[[ Supplied records open ]]
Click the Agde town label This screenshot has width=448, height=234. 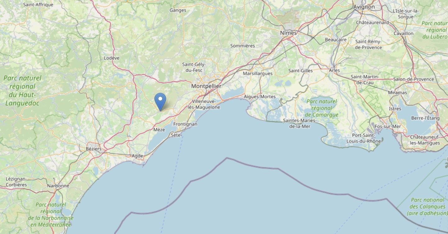pyautogui.click(x=137, y=156)
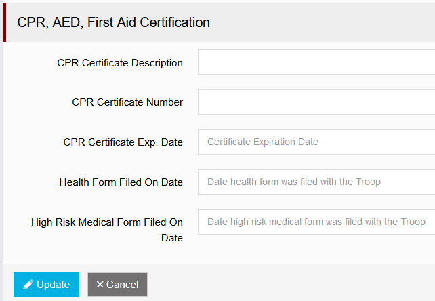The width and height of the screenshot is (435, 301).
Task: Click the "CPR Certificate Description" label
Action: [x=120, y=63]

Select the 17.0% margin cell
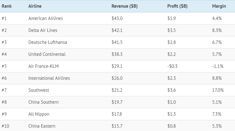coord(218,90)
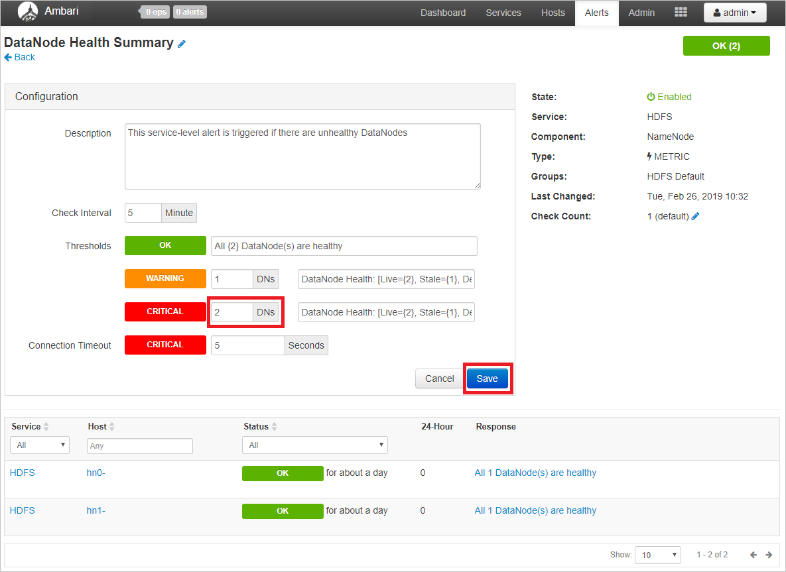
Task: Disable the alert via Enabled state toggle
Action: [x=669, y=97]
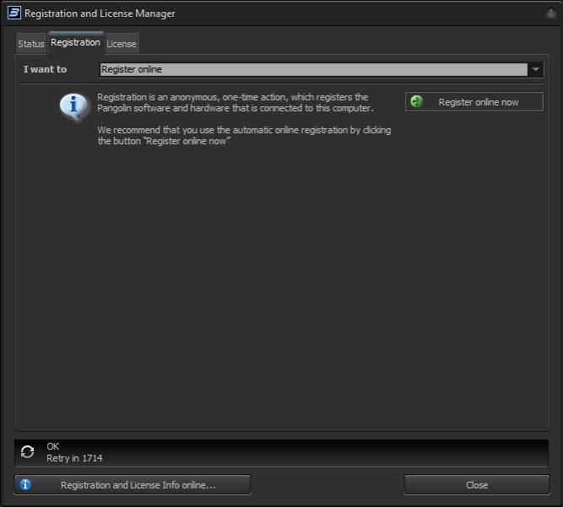Open the License tab
Viewport: 563px width, 507px height.
coord(122,44)
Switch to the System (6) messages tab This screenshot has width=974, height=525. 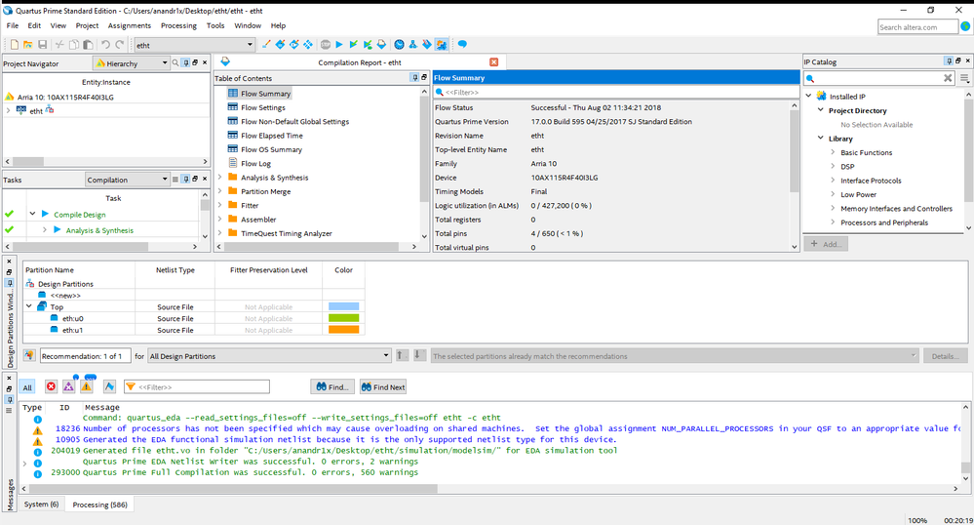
[[ Supplied records closed ]]
What you have to do:
Please transcribe exactly the lines from the one that contains "Select the 17.0% margin cell" through the closing line of the entries, with no pictures.

Finished task:
Select the 17.0% margin cell
coord(218,90)
Task: Disable the alert via Enabled state toggle
Action: [x=669, y=97]
Open the License tab
Viewport: 563px width, 507px height.
coord(122,44)
Switch to the System (6) messages tab This screenshot has width=974, height=525. 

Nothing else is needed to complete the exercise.